- **CONSIGNE 1**
Pour chaque affirmation, indiquez par oui ou par non si elle concorde avec l’homélie sur le vitrail des martyrs, et citez mot pour mot le passage qui tranche. (a) Joseph Mehofer a réalisé le vitrail des martyrs en 1901. (b) Le vitrail des martyrs représente des personnages bibliques. (c) En partant de la droite, la deuxième femme donne un baiser à saint Maurice.
- **CONSIGNE 2**
Fournissez la suite de l’homélie sur le vitrail des martyrs, à partir de sa dernière phrase.

- **SOURCE**
Homélie
Assomption 2013
Au risque de vous
étonner, en cette fête de l’Assomption de Marie, je voudrais conduire vos
regards vers un vitrail de notre cathédrale qui ne fait aucune allusion à la
sainte Vierge. Regardez sur votre gauche, derrière la chaire, le vitrail des
martyrs. On n’y voit aucun personnage biblique, mais deux hommes –saint Maurice
et saint Sébastien- et deux femmes -sainte Catherine et sainte Barbe- dont le
point commun est le cruel martyre qu’ils ont subi autour de l’an 300.
Le peintre Joseph
Mehofer -qui a réalisé ce vitrail en 1901- a poussé le réalisme jusqu’à
représenter au dessous de chaque personnage la brutalité de son supplice. Tous
sont nus, y compris les femmes, dans une sorte de déploiement indécent de la
cruauté.
Mais regardez bien.
Discrètement, je dirais même humblement, dans chaque carré inférieur de ce
vitrail, le peintre a ajouté le visage d’une femme dans quatre attitudes
significatives qui, elles, peuvent nous ramener à Marie.
Que font ces femmes
dans ce contexte de barbarie ? En commençant par la droite, la première
prie les mains jointes. La deuxième pleure. La troisième donne un baiser à
saint Maurice. Et la quatrième soutient et relève saint Sébastien criblé de
flèches.
Il y a trois manières
de lire et d’interpréter ces visages de femmes très énigmatiques.
On peut d’abord y
reconnaître la vie et la mission de Marie, la mère de Jésus et notre mère.
* Elle a prié,
notamment en acceptant le mystère de l’incarnation par ces mots qui anticipent
la prière du Notre Père : « Qu’il me soit fait selon ta Parole. »
Et puis elle a prononcé la si belle prière du Magnificat.
* Elle a pleuré au
pied de la croix de son Fils et sans doute en bien d’autres circonstances.
* Elle a embrassé
Elisabeth dans le mystère de la Visitation, et les autres femmes en pleurs avec
elle au Calvaire.
* Elle a soutenu activement
l’Eglise naissante dans le mystère de la Pentecôte.

- **SEGMENT DE DONNÉES**
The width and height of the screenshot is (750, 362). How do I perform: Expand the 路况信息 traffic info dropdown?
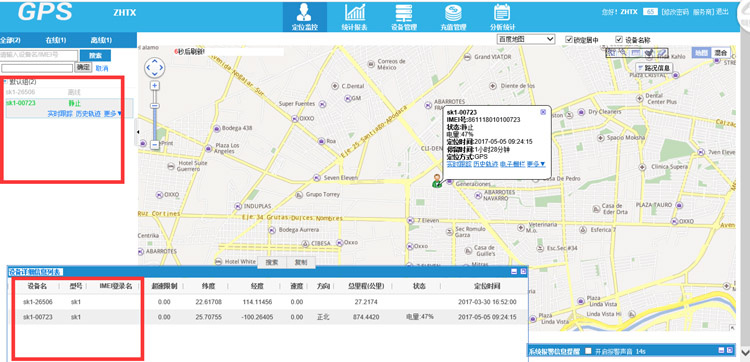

- **RÉSULTAT ATTENDU 1**
(a) Oui : « Le peintre Joseph Mehofer -qui a réalisé ce vitrail en 1901- »
(b) Non : « On n’y voit aucun personnage biblique »
(c) Non : « La deuxième pleure. La troisième donne un baiser à saint Maurice. »

- **RÉSULTAT ATTENDU 2**
C’est cette Marie-là
que nous fêtons aujourd’hui dans la gloire. Ce qu’elle fut et ce qu’elle fit
sont maintenant « éternisés », autrement dit résumés et tranfigurés
dans la communion parfaite avec Dieu. L’assomption ne doit pas être détachée de
l’histoire concrète de Marie parmi nous. C’est la servante du Seigneur à
Nazareth, c’est la mère réfugiée à Bethléem, c’est celle qui a su faire de ses
visites des Visitations, c’est la mère douloureuse près de la croix, c’est la
compagne des apôtres dans l’accueil de l’Esprit : c’est cette Marie-là,
trop souvent représentée loin de nous sur des nuages, que nous fêtons joyeusement
en ce jour. Oui, aujourd’hui toutes les générations peuvent la dire
bienheureuse parce que le Seigneur a fait pour elle des merveilles. Saint est
son nom.
Et maintenant revenons
à notre vitrail. Ce que nous avons discerné chez Marie, la mère de l’Eglise, il
faut que toute l’Eglise l’imite et le vive.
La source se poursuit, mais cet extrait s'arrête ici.